Whereas Shemyaza is a fundamentally masculine, manly and solar character, Daniel Cranton only is a seventeen-year-old youth, reserved and clumsy (and even virgin) at the opening of Stalking Tender Prey, the first book in Storm Constantine's Grigori Trilogy.

The first glimpse the reader is given of Daniel is somewhat contradictory. Perceived through Verity's point of view, there is an implication that Daniel is not a very pleasant character, yet this is the first contact between the reader and Daniel. Then, when Daniel actually appears, the first direct narrative comment about him is:

"Daniel was a slender, graceful boy."1

This immediately sets the image for what Daniel incarnates all throughout the trilogy: the beautiful boy ("boy" in comparison with Shemyaza, since during the course of the story Daniel is so much younger and passes from the state of teenager to that of young man). In this, he fits the archetype of the "beautiful boy "described by Camille Paglia:

"The beautiful boy is an androgyne, luminously masculine and feminine. He has male muscle structure but a dewy girlishness... The adolescent male, one step over puberty, is dreamy and removed, oscillating between vigour and languor. He is a girl-boy, masculinity shimmering and blurred, as if seen through a cloudy fragment of ancient glass."2

Daniel is the son of Louis Cranton, a crippled man physically handicapped following an accident and suffering from a great affective loneliness since the children's mother died. Daniel is the brother to Verity, an uncaring and cold girl. She barely tolerates him until Peverel Othman springs into their lives. From this initial position Daniel really catapults into becoming the central character of the trilogy. Shy and lacking self-confidence, Daniel's psychic powers nevertheless are the means which are going to allow him to face and fight Peverel.

In fact, in the final book of the trilogy, Stealing Sacred Fire, it is Daniel, again, who becomes vizier to Shemyaza-Azazel, the Angel-King, and who then suffers the most traumatic fleshy ordeal, the tearing of his human skin to regain his Grigori essence.
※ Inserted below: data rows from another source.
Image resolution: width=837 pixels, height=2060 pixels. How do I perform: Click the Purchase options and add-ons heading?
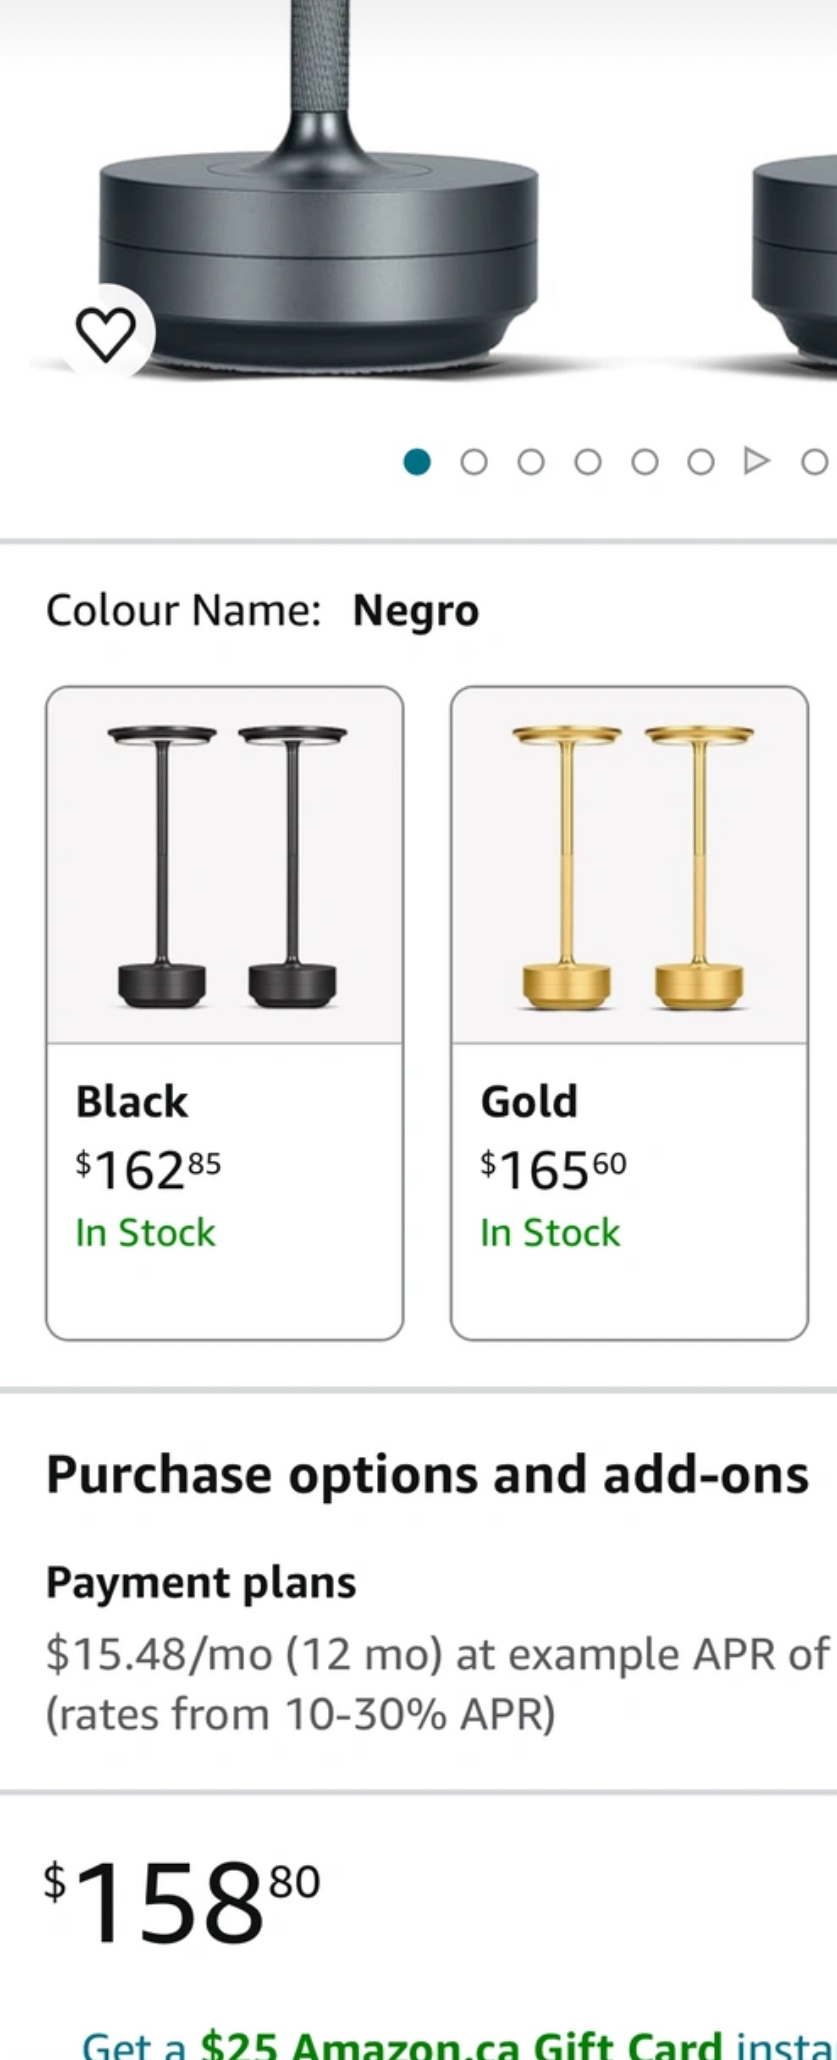427,1475
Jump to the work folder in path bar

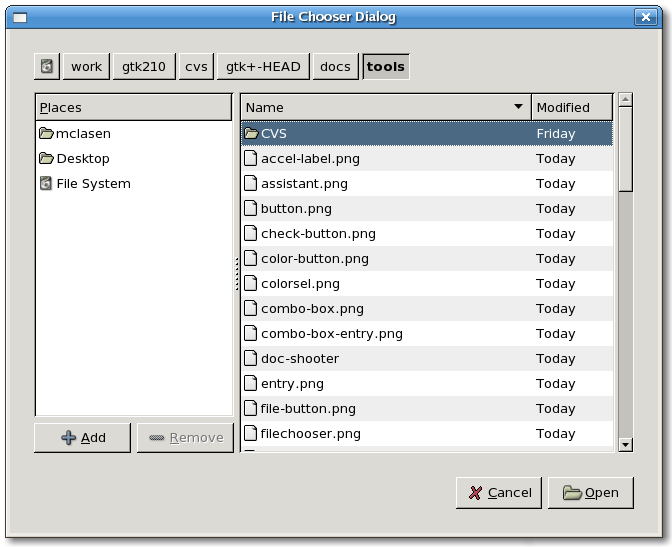click(87, 67)
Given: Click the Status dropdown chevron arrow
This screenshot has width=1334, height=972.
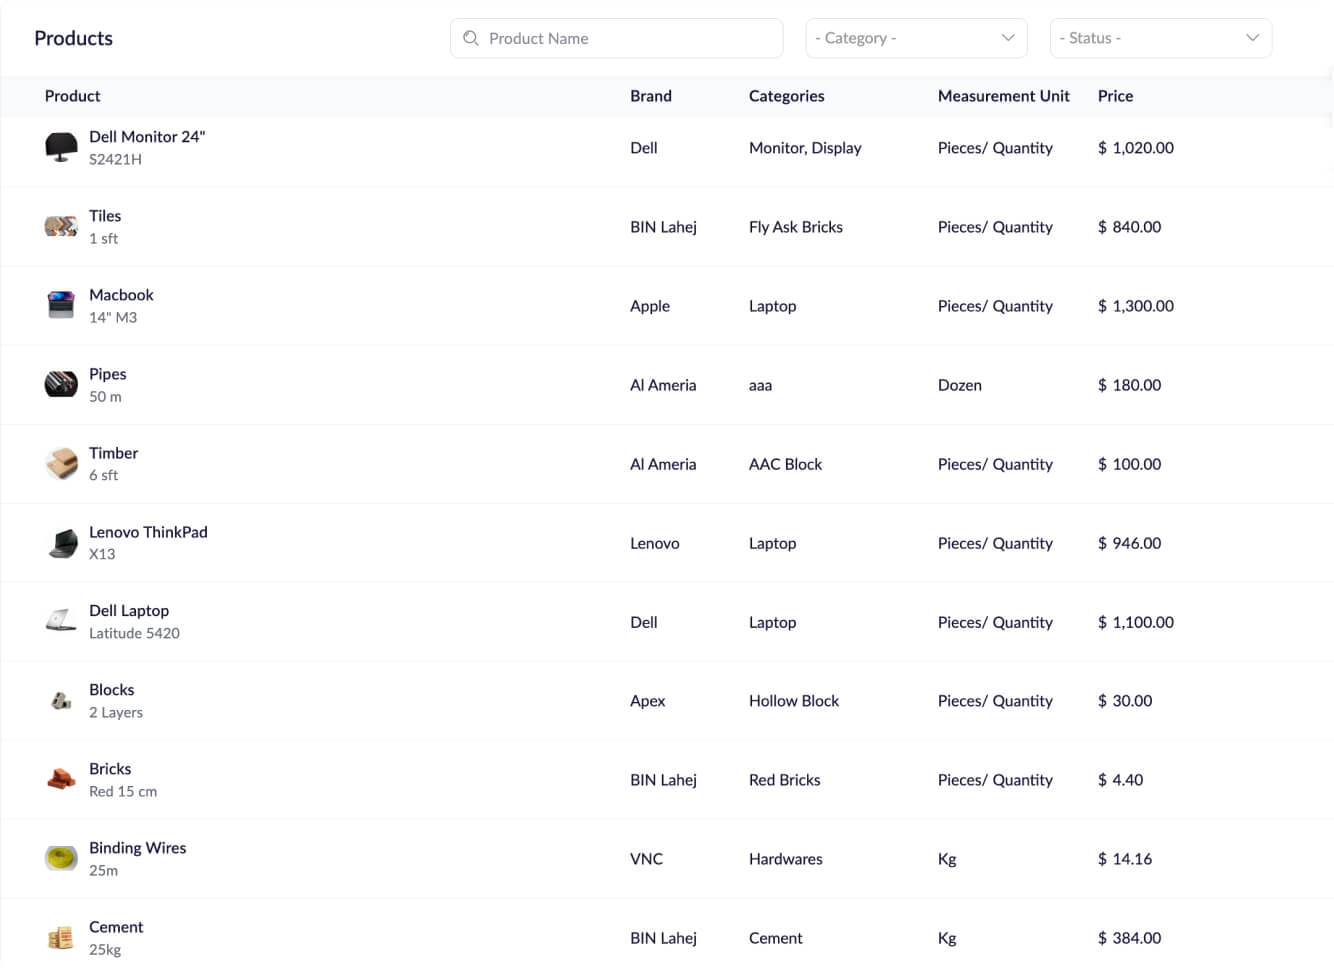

Before this, at the beginning of the book, when he meets Shemyaza after the latter's five-year sleep, Shemyaza immediately sees that time flew and that Daniel, once the beautiful boy, has changed a lot:

"The ethereal beauty of him appeared to have solidified. He was a very attractive young man, but hardly fey. The leather jacket, combat trousers, scuffed army boots and surly demeanour conveyed an entirely different image to the one Shem kept fondly in his memory."3

This change is something that comes about during the course of events in the second book, Scenting Hallowed Blood. In Stalking Tender Prey, Daniel knows his first sexual experience with Owen Winter, then is carnally possessed by Peverel, but then in Scenting Hallowed Blood, there is a passage into Taziel Levantine's arms (Peverel's former lover) and he ends up being Shemyaza's minion. Daniel's initiation into the drama of the Grigori is much more complete than Shemyaza's, since the latter already has reached sexual maturity when the trilogy starts and given that his aura definitely is masculine.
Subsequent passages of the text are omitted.